# What you will do
Your answer must be the full listing below, repeated exactly.

# Provided material
BEGIN
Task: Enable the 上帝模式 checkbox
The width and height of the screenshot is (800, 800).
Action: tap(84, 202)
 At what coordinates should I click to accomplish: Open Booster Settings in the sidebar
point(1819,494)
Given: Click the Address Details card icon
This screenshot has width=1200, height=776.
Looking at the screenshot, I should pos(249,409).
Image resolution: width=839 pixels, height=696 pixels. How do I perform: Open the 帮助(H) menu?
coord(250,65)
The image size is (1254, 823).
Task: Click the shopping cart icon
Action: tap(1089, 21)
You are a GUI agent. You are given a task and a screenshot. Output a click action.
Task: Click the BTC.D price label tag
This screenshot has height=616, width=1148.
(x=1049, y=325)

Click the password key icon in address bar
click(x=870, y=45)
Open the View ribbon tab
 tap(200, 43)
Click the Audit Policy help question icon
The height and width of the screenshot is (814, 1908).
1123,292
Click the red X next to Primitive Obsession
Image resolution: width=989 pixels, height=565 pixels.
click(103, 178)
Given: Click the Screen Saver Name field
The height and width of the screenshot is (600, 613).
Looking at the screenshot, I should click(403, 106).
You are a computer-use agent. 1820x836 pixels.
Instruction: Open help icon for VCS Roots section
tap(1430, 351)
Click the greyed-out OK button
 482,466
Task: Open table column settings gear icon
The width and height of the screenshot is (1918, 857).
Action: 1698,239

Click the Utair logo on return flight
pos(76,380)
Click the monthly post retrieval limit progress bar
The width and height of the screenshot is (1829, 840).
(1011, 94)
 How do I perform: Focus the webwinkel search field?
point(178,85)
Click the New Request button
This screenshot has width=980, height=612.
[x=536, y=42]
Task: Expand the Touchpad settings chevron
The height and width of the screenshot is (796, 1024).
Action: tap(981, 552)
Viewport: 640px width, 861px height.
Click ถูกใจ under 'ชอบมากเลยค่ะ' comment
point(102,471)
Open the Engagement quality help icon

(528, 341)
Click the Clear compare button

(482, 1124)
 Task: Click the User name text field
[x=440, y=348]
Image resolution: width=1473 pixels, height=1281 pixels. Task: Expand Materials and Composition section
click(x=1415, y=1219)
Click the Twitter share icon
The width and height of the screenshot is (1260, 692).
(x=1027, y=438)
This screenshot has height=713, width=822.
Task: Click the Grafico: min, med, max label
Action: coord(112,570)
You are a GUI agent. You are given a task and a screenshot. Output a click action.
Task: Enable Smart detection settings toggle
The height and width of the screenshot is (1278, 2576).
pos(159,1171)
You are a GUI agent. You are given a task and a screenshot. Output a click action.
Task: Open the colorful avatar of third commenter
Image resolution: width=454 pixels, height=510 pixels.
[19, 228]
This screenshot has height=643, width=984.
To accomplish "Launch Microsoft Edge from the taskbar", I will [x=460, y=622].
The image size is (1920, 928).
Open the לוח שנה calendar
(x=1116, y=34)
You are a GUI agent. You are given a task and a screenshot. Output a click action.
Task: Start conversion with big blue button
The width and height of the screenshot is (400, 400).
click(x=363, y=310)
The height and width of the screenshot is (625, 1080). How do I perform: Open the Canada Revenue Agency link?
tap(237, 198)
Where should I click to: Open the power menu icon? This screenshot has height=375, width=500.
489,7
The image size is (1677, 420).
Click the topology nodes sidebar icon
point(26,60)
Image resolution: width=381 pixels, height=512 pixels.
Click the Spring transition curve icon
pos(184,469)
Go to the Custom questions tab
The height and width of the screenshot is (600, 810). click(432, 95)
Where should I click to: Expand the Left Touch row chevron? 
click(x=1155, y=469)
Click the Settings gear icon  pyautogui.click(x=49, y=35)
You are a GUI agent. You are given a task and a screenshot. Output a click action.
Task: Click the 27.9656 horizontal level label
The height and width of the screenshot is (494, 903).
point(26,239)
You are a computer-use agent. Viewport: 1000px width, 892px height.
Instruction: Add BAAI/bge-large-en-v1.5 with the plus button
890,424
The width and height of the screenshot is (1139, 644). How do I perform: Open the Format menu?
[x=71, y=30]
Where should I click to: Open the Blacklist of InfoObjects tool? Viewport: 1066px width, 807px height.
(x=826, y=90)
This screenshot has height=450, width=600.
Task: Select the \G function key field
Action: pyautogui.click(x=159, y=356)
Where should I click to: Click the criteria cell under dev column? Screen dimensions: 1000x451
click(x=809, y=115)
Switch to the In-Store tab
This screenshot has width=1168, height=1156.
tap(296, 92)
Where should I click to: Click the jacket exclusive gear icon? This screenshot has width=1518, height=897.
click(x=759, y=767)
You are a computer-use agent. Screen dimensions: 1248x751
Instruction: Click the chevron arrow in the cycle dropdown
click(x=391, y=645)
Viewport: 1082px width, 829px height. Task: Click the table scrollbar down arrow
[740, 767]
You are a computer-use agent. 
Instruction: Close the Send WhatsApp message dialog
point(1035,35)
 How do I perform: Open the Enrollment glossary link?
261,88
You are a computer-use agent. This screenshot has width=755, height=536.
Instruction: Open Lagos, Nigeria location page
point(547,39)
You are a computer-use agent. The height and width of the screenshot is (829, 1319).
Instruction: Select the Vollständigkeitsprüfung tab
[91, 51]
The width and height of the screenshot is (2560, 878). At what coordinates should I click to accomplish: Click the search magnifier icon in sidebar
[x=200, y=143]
END
# Response
Task: Enable the 上帝模式 checkbox
The width and height of the screenshot is (800, 800).
Action: tap(84, 202)
 At what coordinates should I click to accomplish: Open Booster Settings in the sidebar
point(1819,494)
Given: Click the Address Details card icon
This screenshot has width=1200, height=776.
Looking at the screenshot, I should pos(249,409).
Image resolution: width=839 pixels, height=696 pixels. How do I perform: Open the 帮助(H) menu?
coord(250,65)
The image size is (1254, 823).
Task: Click the shopping cart icon
Action: tap(1089, 21)
You are a GUI agent. You are given a task and a screenshot. Output a click action.
Task: Click the BTC.D price label tag
This screenshot has height=616, width=1148.
(x=1049, y=325)

Click the password key icon in address bar
click(x=870, y=45)
Open the View ribbon tab
 tap(200, 43)
Click the Audit Policy help question icon
The height and width of the screenshot is (814, 1908).
1123,292
Click the red X next to Primitive Obsession
Image resolution: width=989 pixels, height=565 pixels.
click(103, 178)
Given: Click the Screen Saver Name field
The height and width of the screenshot is (600, 613).
Looking at the screenshot, I should click(403, 106).
You are a computer-use agent. 1820x836 pixels.
Instruction: Open help icon for VCS Roots section
tap(1430, 351)
Click the greyed-out OK button
 482,466
Task: Open table column settings gear icon
The width and height of the screenshot is (1918, 857).
Action: 1698,239

Click the Utair logo on return flight
pos(76,380)
Click the monthly post retrieval limit progress bar
The width and height of the screenshot is (1829, 840).
(1011, 94)
 How do I perform: Focus the webwinkel search field?
point(178,85)
Click the New Request button
This screenshot has width=980, height=612.
[x=536, y=42]
Task: Expand the Touchpad settings chevron
The height and width of the screenshot is (796, 1024).
Action: tap(981, 552)
Viewport: 640px width, 861px height.
Click ถูกใจ under 'ชอบมากเลยค่ะ' comment
point(102,471)
Open the Engagement quality help icon

(528, 341)
Click the Clear compare button

(482, 1124)
 Task: Click the User name text field
[x=440, y=348]
Image resolution: width=1473 pixels, height=1281 pixels. Task: Expand Materials and Composition section
click(x=1415, y=1219)
Click the Twitter share icon
The width and height of the screenshot is (1260, 692).
(x=1027, y=438)
This screenshot has height=713, width=822.
Task: Click the Grafico: min, med, max label
Action: coord(112,570)
You are a GUI agent. You are given a task and a screenshot. Output a click action.
Task: Enable Smart detection settings toggle
The height and width of the screenshot is (1278, 2576).
pos(159,1171)
You are a GUI agent. You are given a task and a screenshot. Output a click action.
Task: Open the colorful avatar of third commenter
Image resolution: width=454 pixels, height=510 pixels.
[19, 228]
This screenshot has height=643, width=984.
To accomplish "Launch Microsoft Edge from the taskbar", I will [x=460, y=622].
The image size is (1920, 928).
Open the לוח שנה calendar
(x=1116, y=34)
You are a GUI agent. You are given a task and a screenshot. Output a click action.
Task: Start conversion with big blue button
The width and height of the screenshot is (400, 400).
click(x=363, y=310)
The height and width of the screenshot is (625, 1080). How do I perform: Open the Canada Revenue Agency link?
tap(237, 198)
Where should I click to: Open the power menu icon? This screenshot has height=375, width=500.
489,7
The image size is (1677, 420).
Click the topology nodes sidebar icon
point(26,60)
Image resolution: width=381 pixels, height=512 pixels.
Click the Spring transition curve icon
pos(184,469)
Go to the Custom questions tab
The height and width of the screenshot is (600, 810). click(432, 95)
Where should I click to: Expand the Left Touch row chevron? 
click(x=1155, y=469)
Click the Settings gear icon  pyautogui.click(x=49, y=35)
You are a GUI agent. You are given a task and a screenshot. Output a click action.
Task: Click the 27.9656 horizontal level label
The height and width of the screenshot is (494, 903).
point(26,239)
You are a computer-use agent. Viewport: 1000px width, 892px height.
Instruction: Add BAAI/bge-large-en-v1.5 with the plus button
890,424
The width and height of the screenshot is (1139, 644). How do I perform: Open the Format menu?
[x=71, y=30]
Where should I click to: Open the Blacklist of InfoObjects tool? Viewport: 1066px width, 807px height.
(x=826, y=90)
This screenshot has height=450, width=600.
Task: Select the \G function key field
Action: pyautogui.click(x=159, y=356)
Where should I click to: Click the criteria cell under dev column? Screen dimensions: 1000x451
click(x=809, y=115)
Switch to the In-Store tab
This screenshot has width=1168, height=1156.
tap(296, 92)
Where should I click to: Click the jacket exclusive gear icon? This screenshot has width=1518, height=897.
click(x=759, y=767)
You are a computer-use agent. Screen dimensions: 1248x751
Instruction: Click the chevron arrow in the cycle dropdown
click(x=391, y=645)
Viewport: 1082px width, 829px height. Task: Click the table scrollbar down arrow
[740, 767]
You are a computer-use agent. 
Instruction: Close the Send WhatsApp message dialog
point(1035,35)
 How do I perform: Open the Enrollment glossary link?
261,88
You are a computer-use agent. This screenshot has width=755, height=536.
Instruction: Open Lagos, Nigeria location page
point(547,39)
You are a computer-use agent. The height and width of the screenshot is (829, 1319).
Instruction: Select the Vollständigkeitsprüfung tab
[91, 51]
The width and height of the screenshot is (2560, 878). At what coordinates should I click to accomplish: Click the search magnifier icon in sidebar
[x=200, y=143]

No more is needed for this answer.